Photo by Rusty Boxcars |
Wait a minute, where was I? Oh, I remember; I was relating how I opened a Twitter account, even though I think twittering and tweeting should be left to the birds and I have to wonder about people who share their every thought, however insipid it might be, and their every action, however insipid it might be, with other people, especially total strangers. Hmm, then again, I also have to wonder about the people who want to read about the thoughts and actions of total strangers. And what about this fascination with celebrities? I mean, who cares what Jennifer Anniston or Kirstie Alley or Lady Gaga had for breakfast or what thoughts ran through their heads as they sat in the dentist's chair waiting for a root canal? Do I care? Quite frankly, no. I don't give two hoots in you-know-where. Oops, I think I've gotten off the subject again, so let me refocus:
As I was saying, I opened my very own Twitter account, after which I proceeded to post some "tweets," and trust me, writing something in 140 characters or less was not easy for me. In case you've never noticed, I do tend to be quite wordy. Well, my wordiness notwithstanding, I posted some witticisms and insightful observations on life, in my own inimitable style, and felt quite pleased with myself. My sense of self-satisfaction and accomplishment was short-lived, however, when I returned to my Twitter account a few days later, only to learn that no one had read anything I had written. In other words, I had no followers, and when I checked again tonight, I still had no followers. Can you imagine my sense of rejection? I feel totally unloved and unwanted. "Poor pitiful me," I thought.

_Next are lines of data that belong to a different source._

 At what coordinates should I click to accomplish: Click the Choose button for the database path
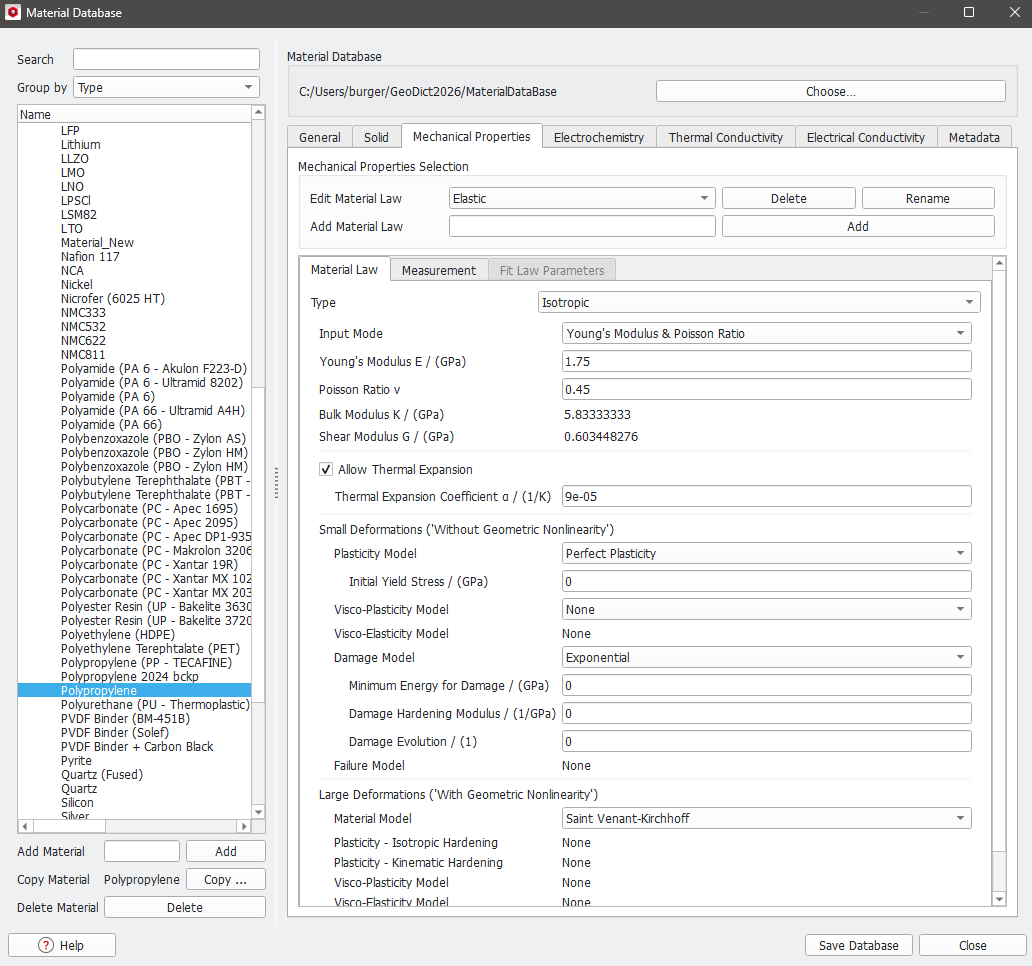[x=830, y=90]
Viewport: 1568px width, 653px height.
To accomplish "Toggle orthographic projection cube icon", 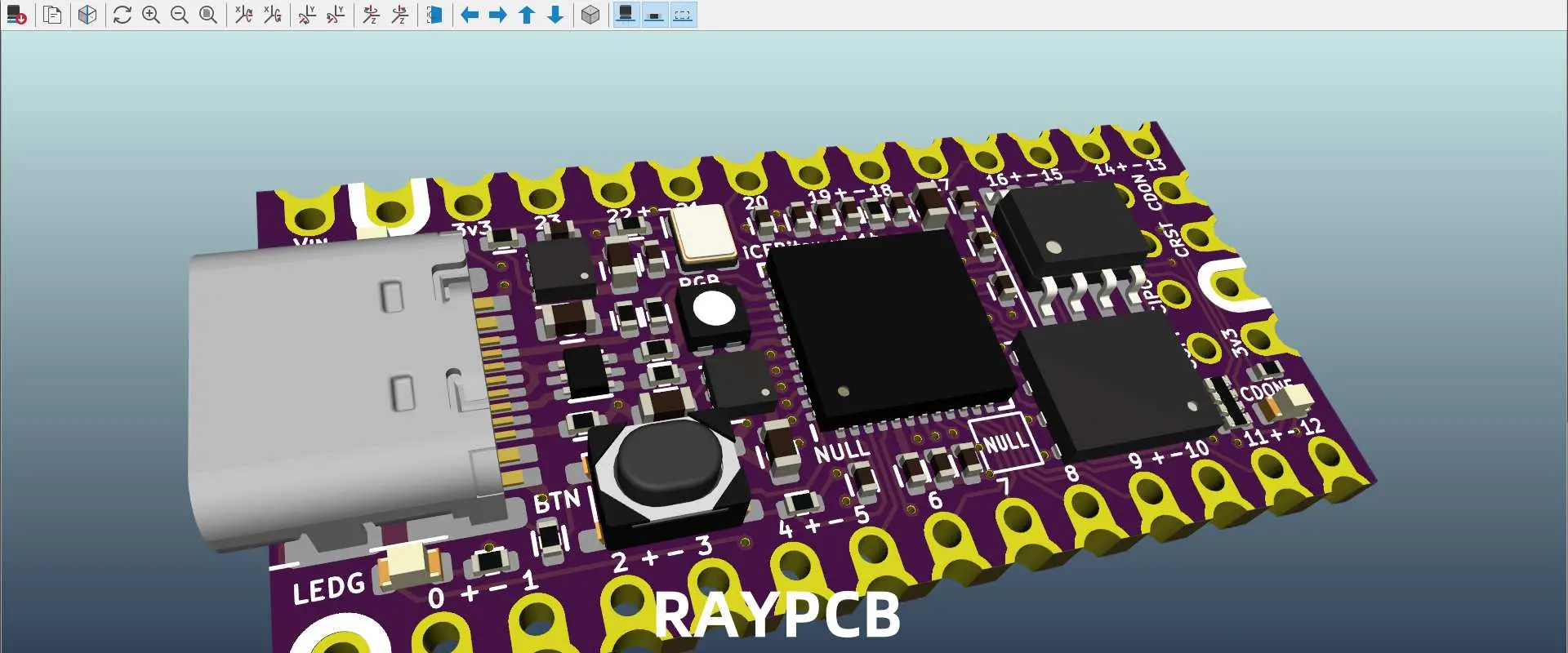I will 590,15.
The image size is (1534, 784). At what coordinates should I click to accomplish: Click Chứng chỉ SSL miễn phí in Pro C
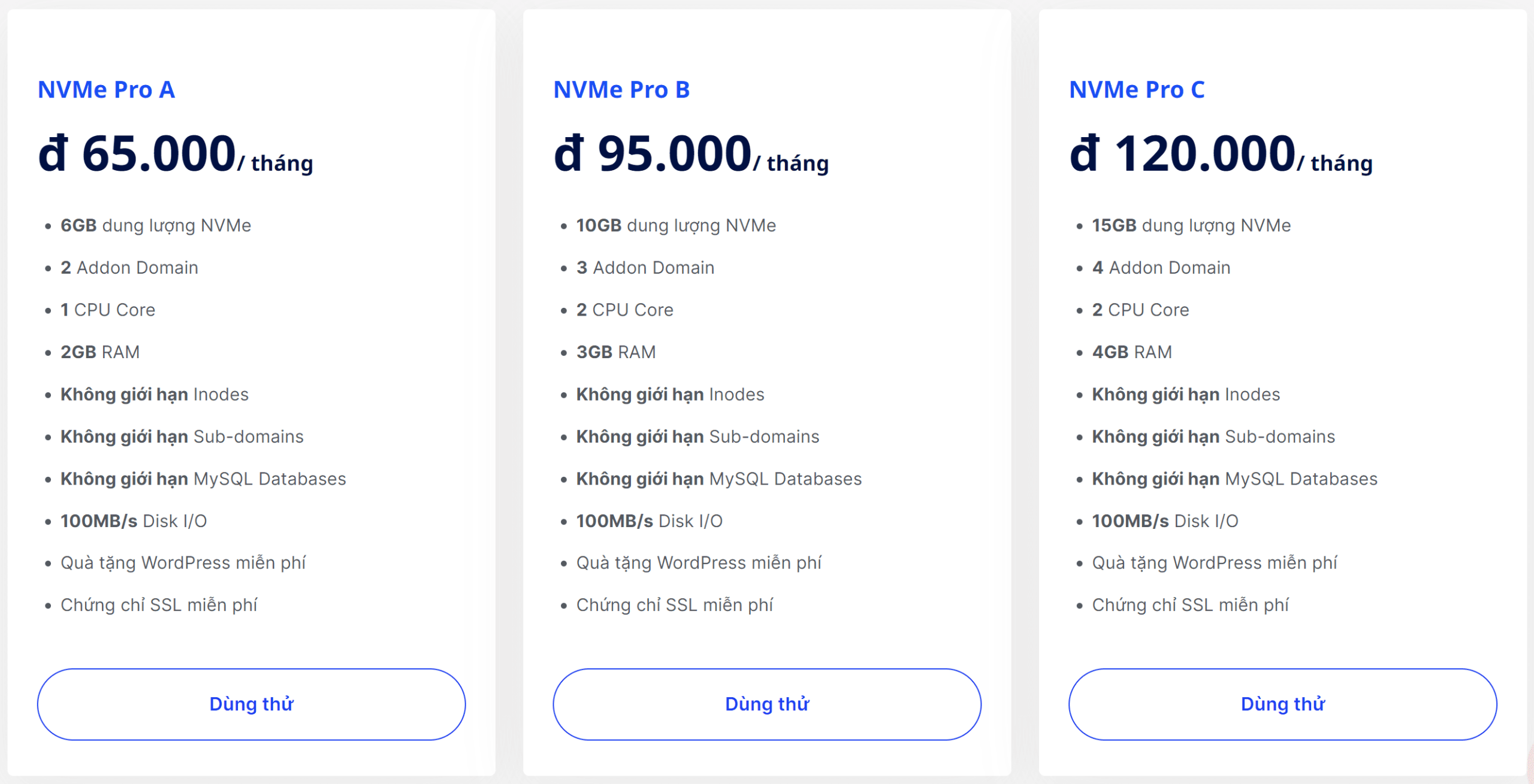click(1190, 606)
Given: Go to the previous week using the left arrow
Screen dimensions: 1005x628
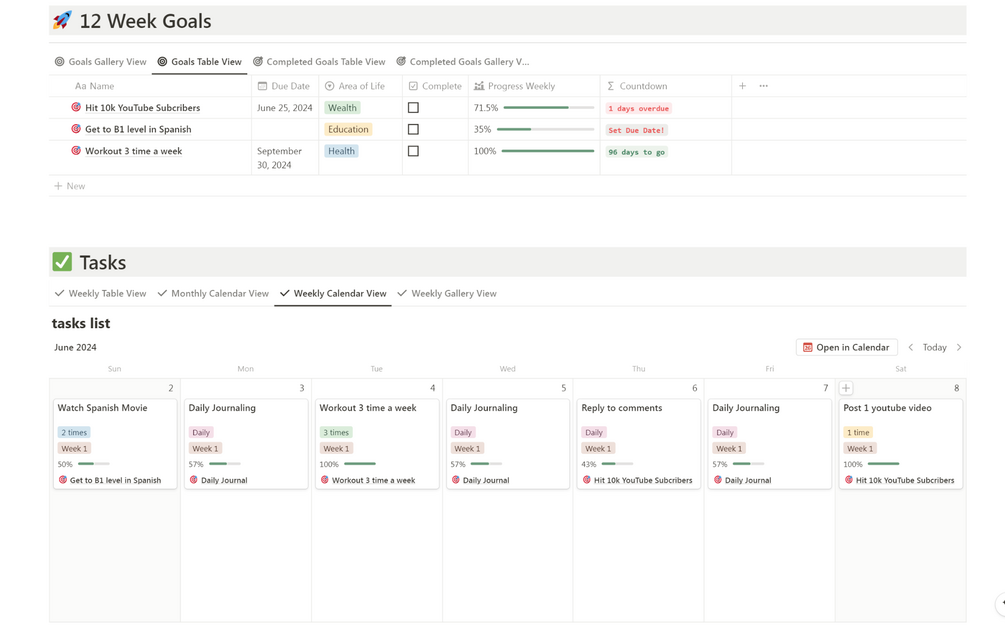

The reality, of course, is that I don't have the time, or the desire, to post "tweets" every few minutes or even every few hours throughout the day, even if anyone did care to read about what I was thinking or doing, so maybe it's a good thing I have no followers. What's more, I think I shall now return to Twitter and close my account. But then, if when I return, what if I see that I have actually attracted a follower, maybe even two, in my absence? Talk about a dilemma. Oh, whatever shall I do? I know, I'll write a tweet!
And that's it from the swamps of south Louisiana for October 8, 2012. May all your tweets be good tweets.